-------- EXTRACTED MATERIAL --------

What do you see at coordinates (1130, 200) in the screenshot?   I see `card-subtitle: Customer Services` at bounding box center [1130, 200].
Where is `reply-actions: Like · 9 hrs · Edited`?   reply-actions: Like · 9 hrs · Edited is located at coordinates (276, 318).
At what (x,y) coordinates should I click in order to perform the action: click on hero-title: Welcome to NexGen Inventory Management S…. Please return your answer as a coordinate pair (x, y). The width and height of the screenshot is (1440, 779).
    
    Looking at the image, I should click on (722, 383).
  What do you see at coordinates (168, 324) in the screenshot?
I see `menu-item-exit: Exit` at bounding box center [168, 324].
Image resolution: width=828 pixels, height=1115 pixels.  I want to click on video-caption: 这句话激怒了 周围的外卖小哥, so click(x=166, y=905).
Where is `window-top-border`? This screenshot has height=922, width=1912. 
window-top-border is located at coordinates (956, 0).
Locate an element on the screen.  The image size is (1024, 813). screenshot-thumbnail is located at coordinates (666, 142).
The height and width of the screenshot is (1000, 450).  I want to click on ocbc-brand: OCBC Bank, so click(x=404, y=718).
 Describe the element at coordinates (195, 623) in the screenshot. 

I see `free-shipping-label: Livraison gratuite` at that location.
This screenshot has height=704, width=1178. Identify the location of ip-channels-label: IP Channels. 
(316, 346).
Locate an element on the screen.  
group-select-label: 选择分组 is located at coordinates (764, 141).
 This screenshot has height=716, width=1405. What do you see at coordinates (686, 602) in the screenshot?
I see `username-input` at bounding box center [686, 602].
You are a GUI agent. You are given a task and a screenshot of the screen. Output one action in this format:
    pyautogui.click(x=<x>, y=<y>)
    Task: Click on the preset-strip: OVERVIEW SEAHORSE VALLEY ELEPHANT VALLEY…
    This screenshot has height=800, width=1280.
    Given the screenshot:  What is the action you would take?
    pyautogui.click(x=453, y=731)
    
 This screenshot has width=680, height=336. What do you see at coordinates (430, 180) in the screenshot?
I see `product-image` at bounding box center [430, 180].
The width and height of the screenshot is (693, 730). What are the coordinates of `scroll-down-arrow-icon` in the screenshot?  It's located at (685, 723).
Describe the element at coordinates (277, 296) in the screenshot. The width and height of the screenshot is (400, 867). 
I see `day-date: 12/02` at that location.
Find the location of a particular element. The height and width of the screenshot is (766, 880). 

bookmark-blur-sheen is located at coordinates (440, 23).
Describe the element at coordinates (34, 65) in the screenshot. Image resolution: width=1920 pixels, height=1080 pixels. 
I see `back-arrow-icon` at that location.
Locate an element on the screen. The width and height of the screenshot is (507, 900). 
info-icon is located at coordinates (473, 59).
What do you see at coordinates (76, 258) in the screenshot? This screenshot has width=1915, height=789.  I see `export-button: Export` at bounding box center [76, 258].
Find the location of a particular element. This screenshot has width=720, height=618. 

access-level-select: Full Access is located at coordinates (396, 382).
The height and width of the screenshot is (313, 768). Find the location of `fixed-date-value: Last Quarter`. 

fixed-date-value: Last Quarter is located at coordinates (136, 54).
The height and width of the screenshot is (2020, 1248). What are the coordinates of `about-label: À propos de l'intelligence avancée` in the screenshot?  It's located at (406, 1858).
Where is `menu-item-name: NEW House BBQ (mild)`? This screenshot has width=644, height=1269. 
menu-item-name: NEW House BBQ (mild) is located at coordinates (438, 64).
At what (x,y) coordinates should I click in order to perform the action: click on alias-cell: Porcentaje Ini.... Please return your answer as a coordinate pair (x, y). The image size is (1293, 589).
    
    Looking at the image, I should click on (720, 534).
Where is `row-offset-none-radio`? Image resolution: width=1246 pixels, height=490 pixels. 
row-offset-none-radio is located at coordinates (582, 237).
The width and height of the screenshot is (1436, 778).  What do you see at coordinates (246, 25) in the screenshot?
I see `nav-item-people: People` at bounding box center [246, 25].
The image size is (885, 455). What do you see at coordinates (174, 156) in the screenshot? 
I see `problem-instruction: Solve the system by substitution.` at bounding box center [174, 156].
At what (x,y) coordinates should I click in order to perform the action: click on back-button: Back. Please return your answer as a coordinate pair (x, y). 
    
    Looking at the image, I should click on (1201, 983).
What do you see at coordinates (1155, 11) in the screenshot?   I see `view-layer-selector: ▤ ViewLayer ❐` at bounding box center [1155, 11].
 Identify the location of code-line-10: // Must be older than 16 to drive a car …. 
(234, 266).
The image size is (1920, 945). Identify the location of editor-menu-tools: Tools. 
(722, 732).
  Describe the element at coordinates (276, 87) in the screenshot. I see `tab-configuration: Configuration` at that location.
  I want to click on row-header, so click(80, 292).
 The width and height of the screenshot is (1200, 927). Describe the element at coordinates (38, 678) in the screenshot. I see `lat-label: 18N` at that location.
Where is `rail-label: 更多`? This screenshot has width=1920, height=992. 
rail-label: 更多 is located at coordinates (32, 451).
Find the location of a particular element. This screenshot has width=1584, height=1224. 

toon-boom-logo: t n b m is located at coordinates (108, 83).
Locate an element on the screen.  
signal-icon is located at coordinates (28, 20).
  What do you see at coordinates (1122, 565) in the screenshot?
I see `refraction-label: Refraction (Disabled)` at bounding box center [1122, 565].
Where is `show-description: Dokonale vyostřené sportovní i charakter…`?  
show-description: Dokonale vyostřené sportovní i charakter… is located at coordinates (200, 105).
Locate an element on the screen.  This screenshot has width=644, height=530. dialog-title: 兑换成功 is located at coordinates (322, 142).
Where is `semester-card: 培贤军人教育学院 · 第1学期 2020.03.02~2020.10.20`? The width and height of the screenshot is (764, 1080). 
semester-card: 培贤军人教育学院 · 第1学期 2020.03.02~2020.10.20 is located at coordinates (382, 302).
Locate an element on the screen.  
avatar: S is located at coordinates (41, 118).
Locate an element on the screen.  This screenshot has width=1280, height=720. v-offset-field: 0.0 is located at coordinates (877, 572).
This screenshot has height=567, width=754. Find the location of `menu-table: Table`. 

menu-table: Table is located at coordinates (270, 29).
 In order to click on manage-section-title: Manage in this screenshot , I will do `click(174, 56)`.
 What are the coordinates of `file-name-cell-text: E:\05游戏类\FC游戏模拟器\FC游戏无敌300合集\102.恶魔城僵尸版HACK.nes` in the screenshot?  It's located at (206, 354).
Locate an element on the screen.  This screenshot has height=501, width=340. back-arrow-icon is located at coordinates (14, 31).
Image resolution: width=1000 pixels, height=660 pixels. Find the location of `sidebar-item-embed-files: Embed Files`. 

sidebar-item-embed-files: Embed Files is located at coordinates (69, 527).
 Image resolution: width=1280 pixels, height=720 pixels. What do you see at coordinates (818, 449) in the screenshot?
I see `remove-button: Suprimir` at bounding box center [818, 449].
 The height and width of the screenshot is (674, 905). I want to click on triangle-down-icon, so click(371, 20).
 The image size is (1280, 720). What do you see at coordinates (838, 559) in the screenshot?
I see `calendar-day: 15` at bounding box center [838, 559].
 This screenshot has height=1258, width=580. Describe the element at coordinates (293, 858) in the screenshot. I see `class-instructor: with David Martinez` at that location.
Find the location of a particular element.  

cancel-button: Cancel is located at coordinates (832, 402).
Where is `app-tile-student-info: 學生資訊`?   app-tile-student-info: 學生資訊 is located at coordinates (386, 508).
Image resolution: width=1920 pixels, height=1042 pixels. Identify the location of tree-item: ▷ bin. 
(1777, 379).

--------

Copy out every line of the material above that contains the string "icon", and treat uppercase and lowercase as different.

ANSWER BELOW:
The width and height of the screenshot is (693, 730). What are the coordinates of `scroll-down-arrow-icon` in the screenshot?  It's located at (685, 723).
I see `back-arrow-icon` at that location.
info-icon is located at coordinates (473, 59).
signal-icon is located at coordinates (28, 20).
Locate an element on the screen.  This screenshot has height=501, width=340. back-arrow-icon is located at coordinates (14, 31).
 The height and width of the screenshot is (674, 905). I want to click on triangle-down-icon, so click(371, 20).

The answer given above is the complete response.